(Your assignment)
Look at each line below and count those with the word "category"; the answer is that number only.

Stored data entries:

=====

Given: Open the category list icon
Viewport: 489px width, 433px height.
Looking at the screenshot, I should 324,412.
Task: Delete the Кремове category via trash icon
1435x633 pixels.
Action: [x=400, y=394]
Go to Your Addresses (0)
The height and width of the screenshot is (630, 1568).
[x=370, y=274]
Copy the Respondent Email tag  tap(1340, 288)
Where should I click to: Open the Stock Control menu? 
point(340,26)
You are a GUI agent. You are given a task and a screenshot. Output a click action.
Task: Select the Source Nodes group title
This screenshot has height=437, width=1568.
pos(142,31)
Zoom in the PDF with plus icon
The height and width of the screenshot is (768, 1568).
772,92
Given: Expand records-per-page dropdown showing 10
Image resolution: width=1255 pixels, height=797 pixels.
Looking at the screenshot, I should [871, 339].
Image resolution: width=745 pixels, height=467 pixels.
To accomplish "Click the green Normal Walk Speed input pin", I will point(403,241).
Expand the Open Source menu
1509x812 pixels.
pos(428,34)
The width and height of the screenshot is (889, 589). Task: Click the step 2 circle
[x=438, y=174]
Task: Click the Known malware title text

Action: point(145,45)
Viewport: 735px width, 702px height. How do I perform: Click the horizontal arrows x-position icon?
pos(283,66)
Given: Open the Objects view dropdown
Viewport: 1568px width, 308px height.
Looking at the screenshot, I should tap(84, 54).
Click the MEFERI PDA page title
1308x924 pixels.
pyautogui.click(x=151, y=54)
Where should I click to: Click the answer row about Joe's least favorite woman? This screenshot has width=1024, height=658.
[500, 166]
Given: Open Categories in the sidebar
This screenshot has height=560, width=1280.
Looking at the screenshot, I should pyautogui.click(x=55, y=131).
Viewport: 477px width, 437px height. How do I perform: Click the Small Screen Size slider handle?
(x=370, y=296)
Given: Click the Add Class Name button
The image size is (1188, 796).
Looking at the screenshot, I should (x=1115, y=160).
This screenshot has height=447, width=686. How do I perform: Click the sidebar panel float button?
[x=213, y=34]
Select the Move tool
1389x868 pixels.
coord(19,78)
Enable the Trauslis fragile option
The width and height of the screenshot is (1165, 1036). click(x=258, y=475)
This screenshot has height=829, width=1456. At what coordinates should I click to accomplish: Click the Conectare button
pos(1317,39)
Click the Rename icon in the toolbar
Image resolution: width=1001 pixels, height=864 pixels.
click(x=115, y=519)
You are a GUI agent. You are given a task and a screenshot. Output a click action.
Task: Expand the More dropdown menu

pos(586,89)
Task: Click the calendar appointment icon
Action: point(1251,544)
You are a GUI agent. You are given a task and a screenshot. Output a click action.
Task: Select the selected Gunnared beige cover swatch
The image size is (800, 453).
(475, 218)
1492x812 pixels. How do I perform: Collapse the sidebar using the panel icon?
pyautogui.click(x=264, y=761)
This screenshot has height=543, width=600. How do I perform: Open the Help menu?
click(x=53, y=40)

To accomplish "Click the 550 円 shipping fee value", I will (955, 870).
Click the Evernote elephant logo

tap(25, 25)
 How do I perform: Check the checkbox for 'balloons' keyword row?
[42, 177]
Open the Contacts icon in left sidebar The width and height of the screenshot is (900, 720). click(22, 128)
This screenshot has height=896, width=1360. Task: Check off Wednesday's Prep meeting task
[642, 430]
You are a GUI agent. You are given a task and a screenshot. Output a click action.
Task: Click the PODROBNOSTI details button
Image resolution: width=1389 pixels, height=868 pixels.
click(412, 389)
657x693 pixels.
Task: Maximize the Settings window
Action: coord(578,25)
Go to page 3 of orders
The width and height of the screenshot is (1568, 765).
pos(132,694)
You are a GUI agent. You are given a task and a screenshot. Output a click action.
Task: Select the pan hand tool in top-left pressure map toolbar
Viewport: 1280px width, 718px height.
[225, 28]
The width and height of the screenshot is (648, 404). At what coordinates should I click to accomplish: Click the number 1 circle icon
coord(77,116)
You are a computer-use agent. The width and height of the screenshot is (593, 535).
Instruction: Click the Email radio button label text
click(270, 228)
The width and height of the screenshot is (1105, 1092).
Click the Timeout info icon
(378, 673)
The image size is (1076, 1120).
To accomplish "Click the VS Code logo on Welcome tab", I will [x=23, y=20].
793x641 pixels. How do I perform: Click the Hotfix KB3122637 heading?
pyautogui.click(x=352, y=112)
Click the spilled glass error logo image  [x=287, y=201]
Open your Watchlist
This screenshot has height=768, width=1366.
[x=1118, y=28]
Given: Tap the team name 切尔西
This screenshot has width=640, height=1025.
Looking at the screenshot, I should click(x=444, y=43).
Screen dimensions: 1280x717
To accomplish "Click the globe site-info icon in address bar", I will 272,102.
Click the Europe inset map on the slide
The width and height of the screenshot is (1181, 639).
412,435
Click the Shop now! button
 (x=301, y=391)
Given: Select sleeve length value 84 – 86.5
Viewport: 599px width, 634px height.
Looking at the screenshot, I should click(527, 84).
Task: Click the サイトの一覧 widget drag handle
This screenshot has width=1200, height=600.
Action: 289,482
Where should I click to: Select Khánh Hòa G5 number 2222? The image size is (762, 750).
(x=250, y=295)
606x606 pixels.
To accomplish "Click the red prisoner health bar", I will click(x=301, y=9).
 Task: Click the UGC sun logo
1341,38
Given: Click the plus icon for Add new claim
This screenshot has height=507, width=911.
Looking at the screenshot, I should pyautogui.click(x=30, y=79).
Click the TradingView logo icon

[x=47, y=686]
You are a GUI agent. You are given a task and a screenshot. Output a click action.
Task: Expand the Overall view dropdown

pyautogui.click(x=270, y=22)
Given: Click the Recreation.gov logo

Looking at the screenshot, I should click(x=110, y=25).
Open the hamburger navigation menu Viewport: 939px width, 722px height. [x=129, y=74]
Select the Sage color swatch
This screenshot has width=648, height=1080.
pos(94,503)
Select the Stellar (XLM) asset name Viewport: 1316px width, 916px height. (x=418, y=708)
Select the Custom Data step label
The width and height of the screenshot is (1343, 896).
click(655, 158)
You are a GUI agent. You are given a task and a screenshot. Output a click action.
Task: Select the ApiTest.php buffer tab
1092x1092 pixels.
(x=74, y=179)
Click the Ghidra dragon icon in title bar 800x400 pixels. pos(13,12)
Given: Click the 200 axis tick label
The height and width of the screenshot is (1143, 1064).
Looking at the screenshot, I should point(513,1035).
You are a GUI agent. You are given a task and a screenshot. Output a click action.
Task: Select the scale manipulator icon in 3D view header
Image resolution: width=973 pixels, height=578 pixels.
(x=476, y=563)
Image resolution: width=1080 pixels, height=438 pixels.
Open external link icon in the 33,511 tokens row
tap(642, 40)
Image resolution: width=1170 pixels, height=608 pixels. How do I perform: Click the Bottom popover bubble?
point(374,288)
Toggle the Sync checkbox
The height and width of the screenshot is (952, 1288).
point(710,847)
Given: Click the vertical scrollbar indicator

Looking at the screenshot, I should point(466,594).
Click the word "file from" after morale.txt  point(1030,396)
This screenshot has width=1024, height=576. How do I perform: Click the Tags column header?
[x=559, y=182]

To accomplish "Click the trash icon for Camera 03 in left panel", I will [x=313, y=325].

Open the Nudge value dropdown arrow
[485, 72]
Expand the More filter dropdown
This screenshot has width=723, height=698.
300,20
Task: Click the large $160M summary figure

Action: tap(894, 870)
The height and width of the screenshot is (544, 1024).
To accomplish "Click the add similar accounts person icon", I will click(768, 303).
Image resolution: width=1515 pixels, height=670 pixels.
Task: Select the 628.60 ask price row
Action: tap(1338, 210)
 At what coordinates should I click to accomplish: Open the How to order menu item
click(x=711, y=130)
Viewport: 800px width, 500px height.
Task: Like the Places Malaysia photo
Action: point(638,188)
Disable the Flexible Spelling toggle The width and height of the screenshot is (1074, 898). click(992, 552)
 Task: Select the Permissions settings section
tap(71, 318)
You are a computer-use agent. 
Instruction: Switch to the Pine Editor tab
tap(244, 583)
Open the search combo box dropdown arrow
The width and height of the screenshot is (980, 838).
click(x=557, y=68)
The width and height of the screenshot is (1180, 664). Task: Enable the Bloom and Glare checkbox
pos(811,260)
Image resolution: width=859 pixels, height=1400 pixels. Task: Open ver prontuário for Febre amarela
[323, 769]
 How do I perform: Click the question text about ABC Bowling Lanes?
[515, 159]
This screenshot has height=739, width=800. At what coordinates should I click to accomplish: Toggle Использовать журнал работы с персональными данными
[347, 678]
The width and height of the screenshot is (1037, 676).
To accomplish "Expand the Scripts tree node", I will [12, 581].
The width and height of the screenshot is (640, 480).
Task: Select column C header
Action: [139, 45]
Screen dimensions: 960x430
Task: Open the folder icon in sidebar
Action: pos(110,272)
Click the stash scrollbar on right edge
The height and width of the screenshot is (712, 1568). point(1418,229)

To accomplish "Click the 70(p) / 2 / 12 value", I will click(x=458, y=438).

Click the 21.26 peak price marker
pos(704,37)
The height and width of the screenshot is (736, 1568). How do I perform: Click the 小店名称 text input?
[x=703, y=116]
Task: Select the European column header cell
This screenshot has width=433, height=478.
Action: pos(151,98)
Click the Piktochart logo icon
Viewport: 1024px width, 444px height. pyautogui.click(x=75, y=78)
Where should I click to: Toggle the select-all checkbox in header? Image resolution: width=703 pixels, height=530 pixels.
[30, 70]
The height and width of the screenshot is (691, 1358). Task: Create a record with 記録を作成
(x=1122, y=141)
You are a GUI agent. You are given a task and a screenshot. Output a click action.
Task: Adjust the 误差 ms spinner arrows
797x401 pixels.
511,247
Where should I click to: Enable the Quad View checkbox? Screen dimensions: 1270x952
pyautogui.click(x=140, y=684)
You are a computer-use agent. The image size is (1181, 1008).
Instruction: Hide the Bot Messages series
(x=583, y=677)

=====

(Result below)
2